Sequel to Sadness (Sund4r), Thursday, 17 June 2021 02:00 (two years ago) link

À l'ile de Gorée: listened to the recording on Erato by Elisabeth Chojnacka; Xenakis Ensemble; Huub Kerstens. This one's really enjoyable. Rhythm seems like a focus and we regularly get what seem like polyrhythmic grooves. The amplified harpsichord is juxtaposed against the ensemble, sometimes with simultaneous rhythmic streams, sometimes in call and response. A nice solo passage near the end.

Sequel to Sadness (Sund4r), Friday, 18 June 2021 13:40 (two years ago) link

Harley:

À l’île de Gorée is scored for harpsichord solo (to be played, once again, by Elisabeth Chojnacka) and a mixed ensemble of twelve players. Compared to the piano concerto, the music is light and transparent—almost classical (or Baroque, to be more accurate). This in spite of the title’s political references: Gorea, off of Senegal, was a clearinghouse for the slave trade, and Xenakis makes explicit the connection between this historical situation and the “black heros and victims of apartheid in South Africa, last bastion of a hysterical racism” (Xenakis 1988b). Unlike Nuits (1968), a piece with an explicitly political dedication in some measure reflected in the keening and wailing of the voices, À l’île de Gorée would appear to be a gesture of support whose content is independent of its contribution to the cause.

While Chojnacka was already a familiar member of the small (but growing) cadre of musicians dedicated to the music of Xenakis, this is the first (and only, as it turns out) score written for the Dutch group named after the composer. The Xenakis Ensemble was formed in 1981, primarily for performances at the Middelburg Festival Nieuwe Muziek in the Netherlands, where Xenakis Xenakis was a frequent guest. Over the years the ensemble has performed over forty of his chamber works.8

While classical in its restraint, À l’île de Gorée is far from traditional in its construction. While there are certain recurring pitch structures that provide recognizable points of harmonic orientation, the unfolding of the material and the cross-referencing of episodes create a complex, beguiling structure. What is especially noteworthy is the way certain elements are carried forward while new ones are introduced, or else are recalled after a brief departure, making for overlapping and interlocking entities that hinder clear identification of formal sections. This process of construction speaks to the composer’s increasingly nonlinear sense of form in which multilayered networks between different materials reach across the temporal structure. Nonetheless, for the sake of orientation, it is possible to divide the form into nine sections of varying lengths and degrees of distinctiveness.

The opening immediately proclaims the timbral transparency of the music, in sharp contrast to Keqrops. A five-note, midregister octatonic cluster is sounded by the harpsichord and echoed by the strings and muted brass. The chord is repeated numerous times, at first according to a regular rhythmic pattern, and thereafter at more irregular intervals.

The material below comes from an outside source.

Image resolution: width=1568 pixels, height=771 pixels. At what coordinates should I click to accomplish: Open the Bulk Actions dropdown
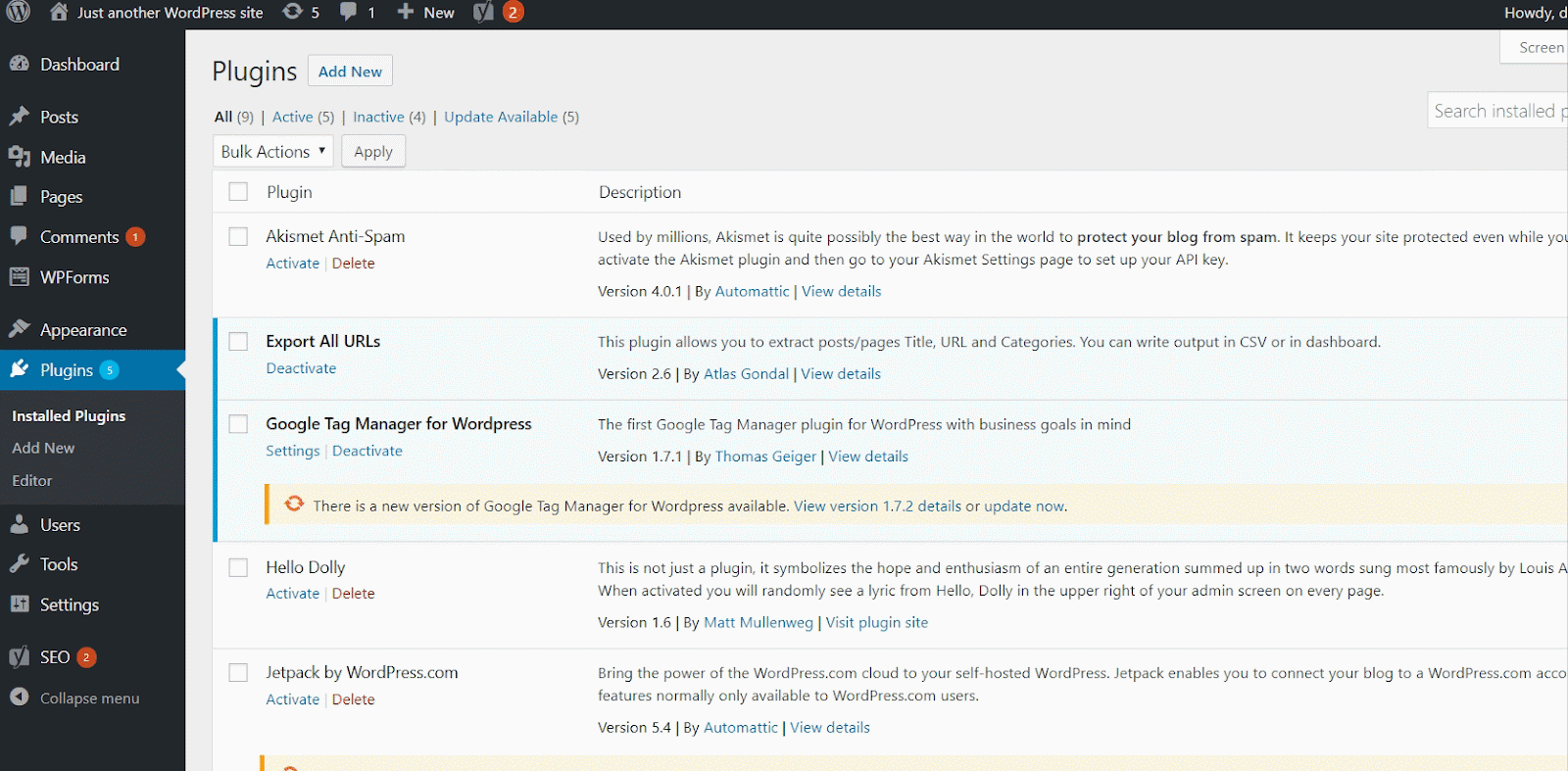[272, 152]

The ensemble sonority is varied by the addition of a highpitched entity, alternating between an unusual harmonic in the violins and an unstable double sonority in the piccolo. As the opening sounds resonate, the harpsichord adds melodic notes in the gaps among the chords, first presenting octave Ds around the cluster, then creating short melodic fragments using these and the octatonic pitches. The suspended, expectant state of the music is carefully sustained for close to a minute, with the harpsichord eventually adding chromatic neighbor-tones to its melodic material. At m. 5, the piccolo shifts to a lower multiphonic in the flute and the bassoon intones a portentous descending line that prepares a dramatic crescendo built from the by now familiar cluster chord, here expanded by the addition of a low tremolo in the double bass and the noisy timbre of the overblown bassoon.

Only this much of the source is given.